Temperature compensation

All resistors change value somewhat when the temperature changes dramatically. And because resistors dissipate power, they can get hot just because of the current they carry. Often, this current is so tiny that it doesn’t appreciably heat the resistor. But in some cases it does, and the resistance might change. Then the circuit will behave differently than it did when the resistor was still cool.

There are various ways to approach problems of resistors changing value when they get hot.

One method is to use specially manufactured resistors that do not appreciably change value when they get hot. Such units are called temperature-compensated. But one of these can cost several times as much as an ordinary resistor.

Another approach is to use a power rating that is much higher than the actual dissipated power in the resistor. This will keep the resistor from getting very hot. Usually, it’s a needless expense to do this, but if the small change in value cannot be tolerated, it’s sometimes the most cost effective.

Still another scheme is to use a series-parallel network of resistors that are all identical, in the manner you already know about, to increase the power dissipation rating. Alternatively, you can take several resistors, say three of them, each with about three times the intended resistance, and connect them all in parallel. Or you can take several resistors, say four of them, each with about 1/4 the intended resistance, and connect them in series.

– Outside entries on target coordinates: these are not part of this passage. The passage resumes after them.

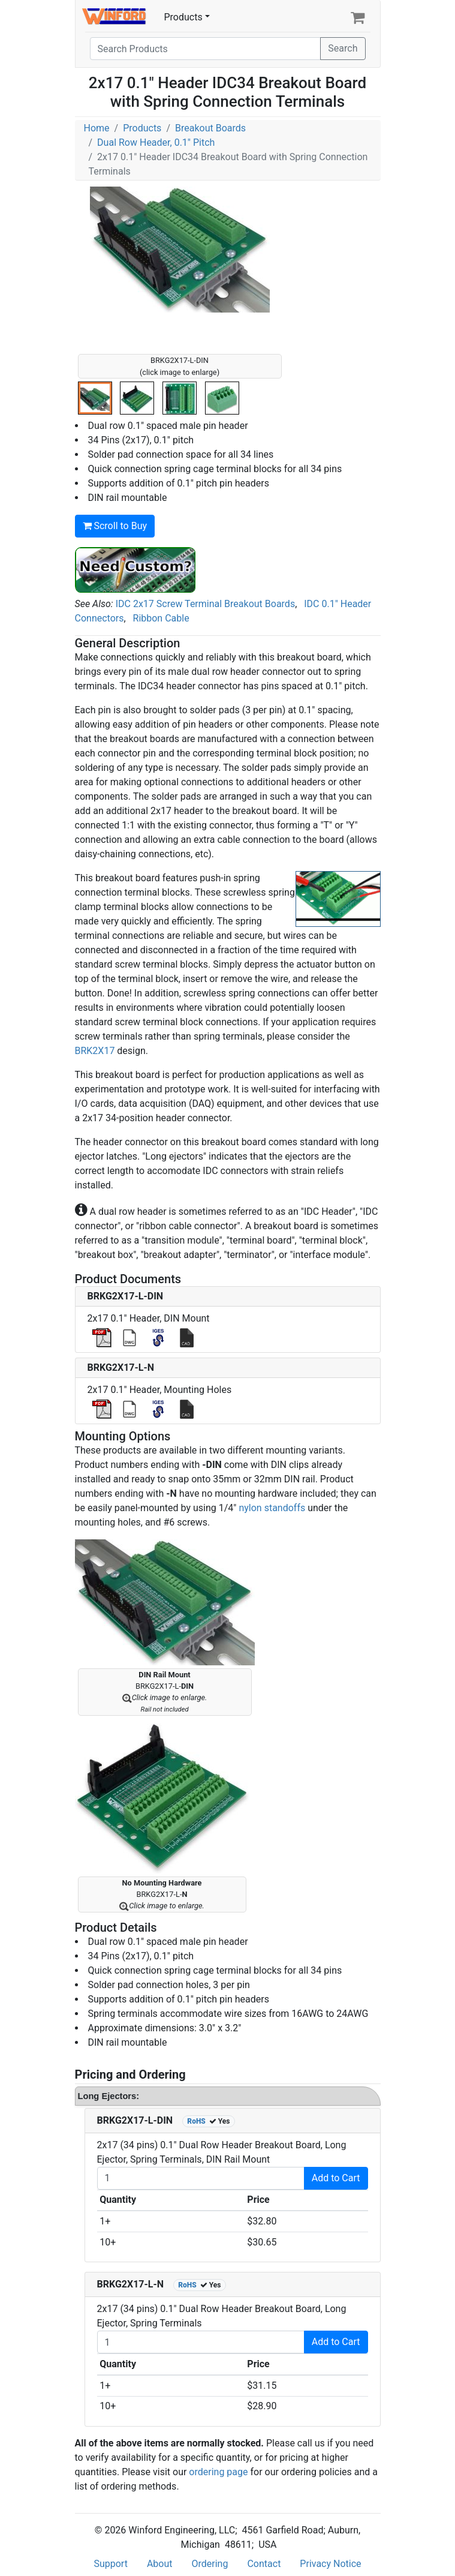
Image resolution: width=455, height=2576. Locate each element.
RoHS (196, 2121)
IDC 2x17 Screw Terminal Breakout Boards (205, 604)
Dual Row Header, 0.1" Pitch (156, 142)
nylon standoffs (272, 1508)
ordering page (218, 2472)
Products (183, 17)
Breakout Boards (210, 128)
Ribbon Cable (161, 618)
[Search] (205, 48)
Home (97, 128)
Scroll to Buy (115, 526)
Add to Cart (336, 2178)
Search (342, 48)
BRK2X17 (95, 1050)
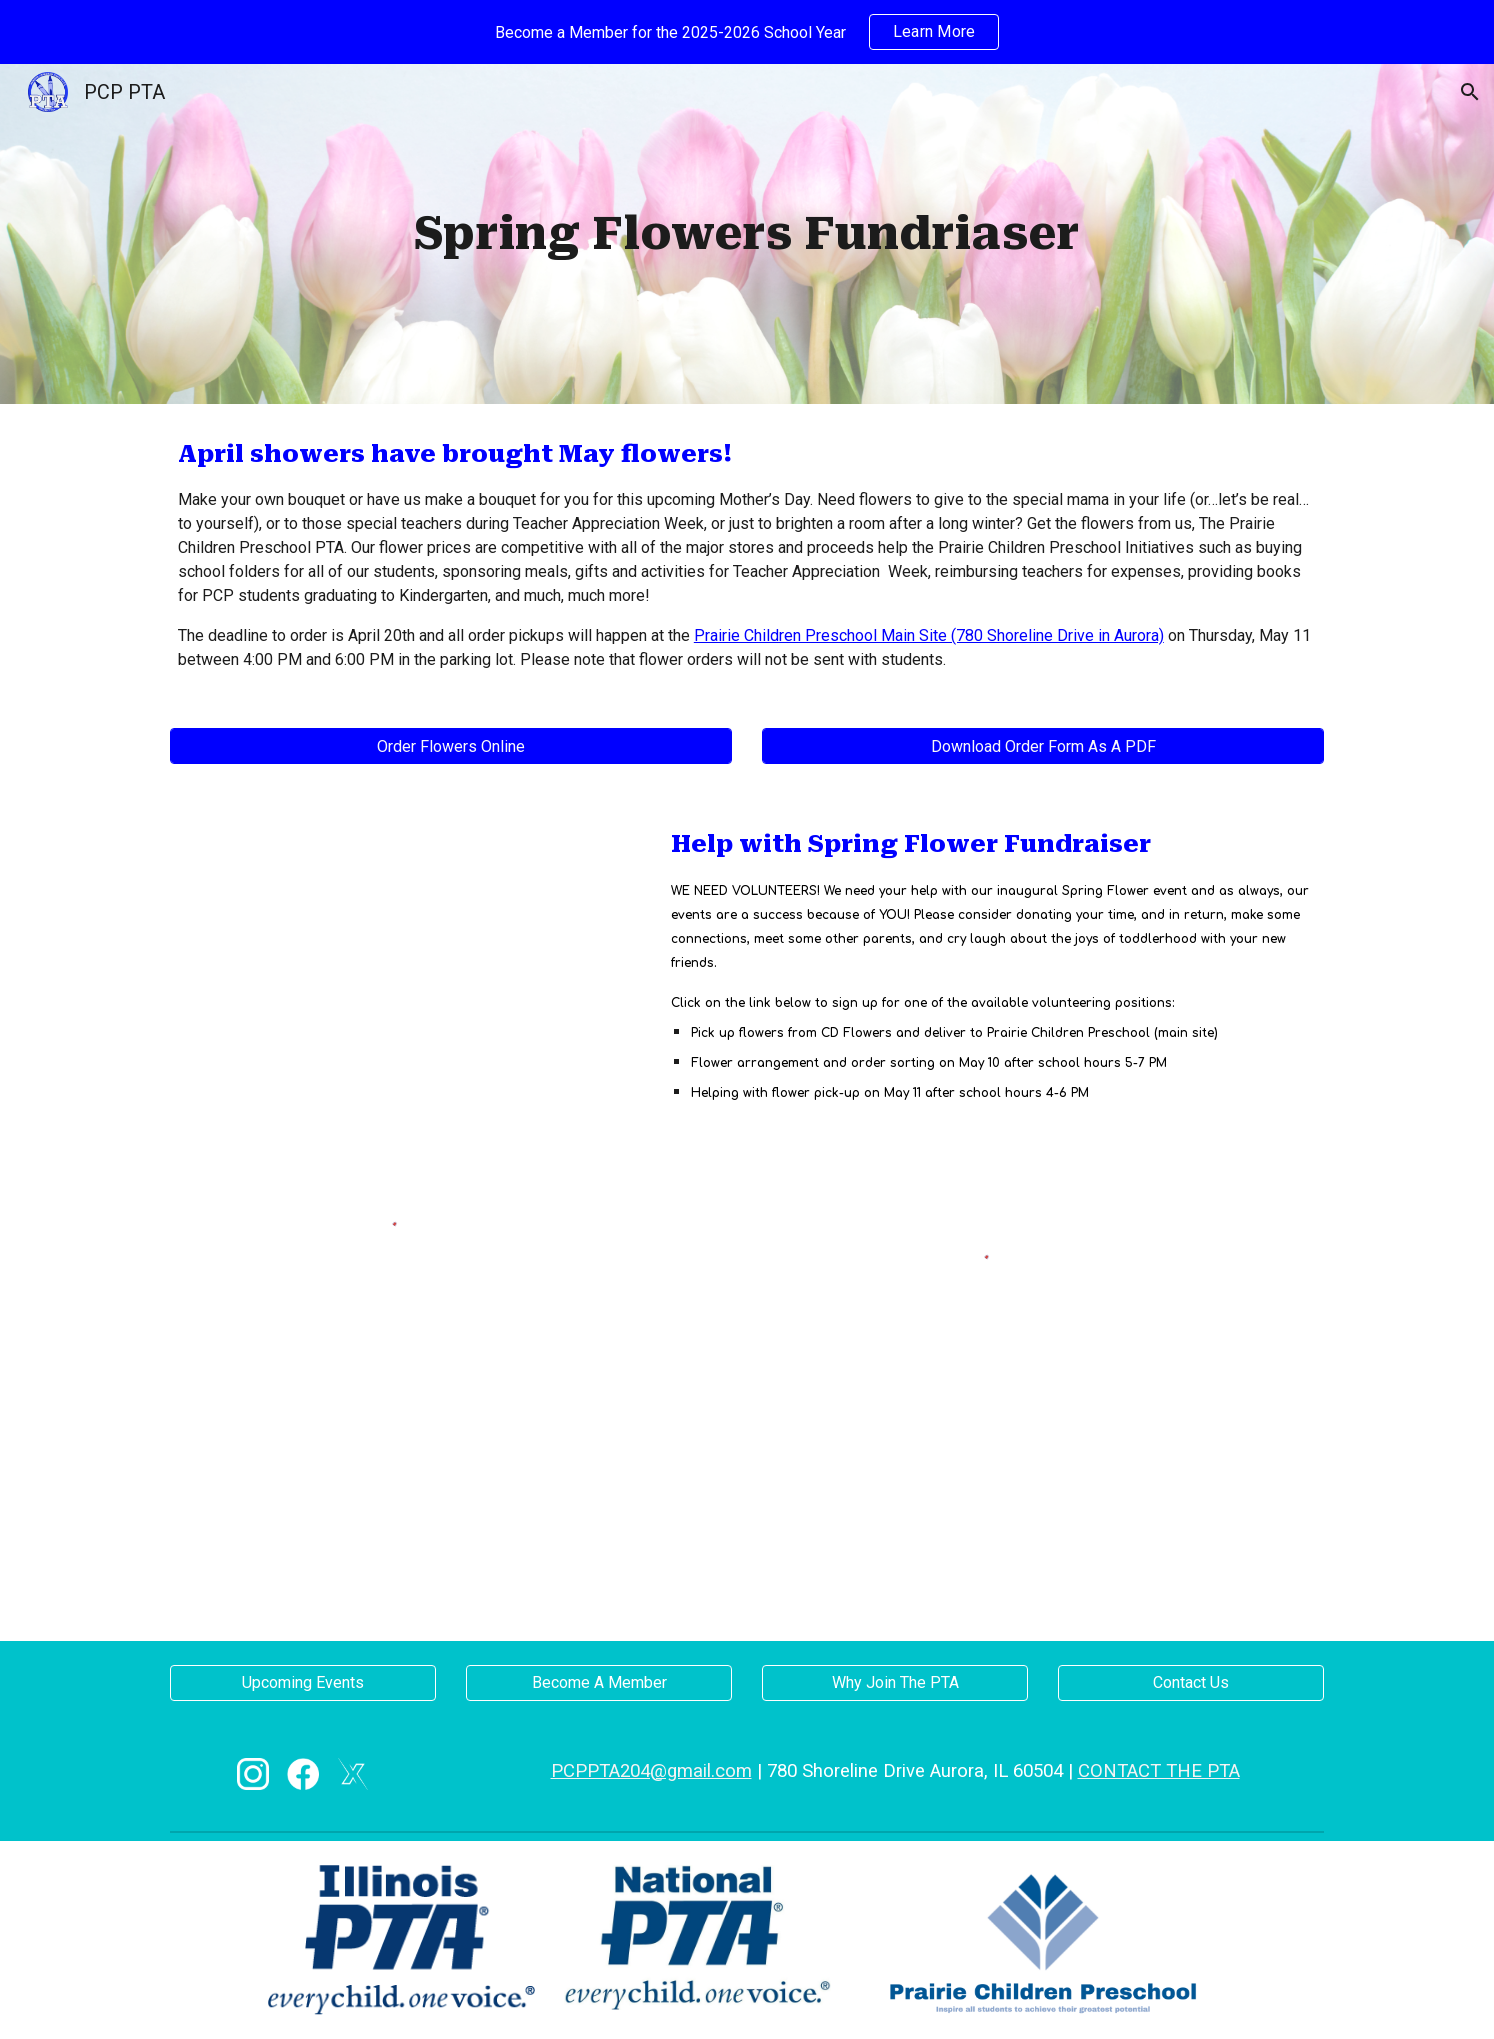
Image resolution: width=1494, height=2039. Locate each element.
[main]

It is unwise to combine several resistors with greatly different values. This can result in one of them taking most of the load while the others loaf, and the combination will be no better than the single hot resistor you started with.

You might get the idea of using two resistors with half (or twice) the value you need, but with opposite resistance-versus-temperature characteristics, and connecting them in series (or in parallel). Then the one whose resistance decreases with heat (negative temperature coefficient) will have a canceling-out effect on the one whose resistance goes up (positive temperature coefficient). This is an elegant theory, but in practice you probably won’t be able to find two such resistors without spending at least as much money as you would need to make a 3 ×3 series-parallel network. And you can’t be sure that the opposing effects will exactly balance. It would be better, in such a case, to make a 2 ×2 series-parallel array of ordinary resistors.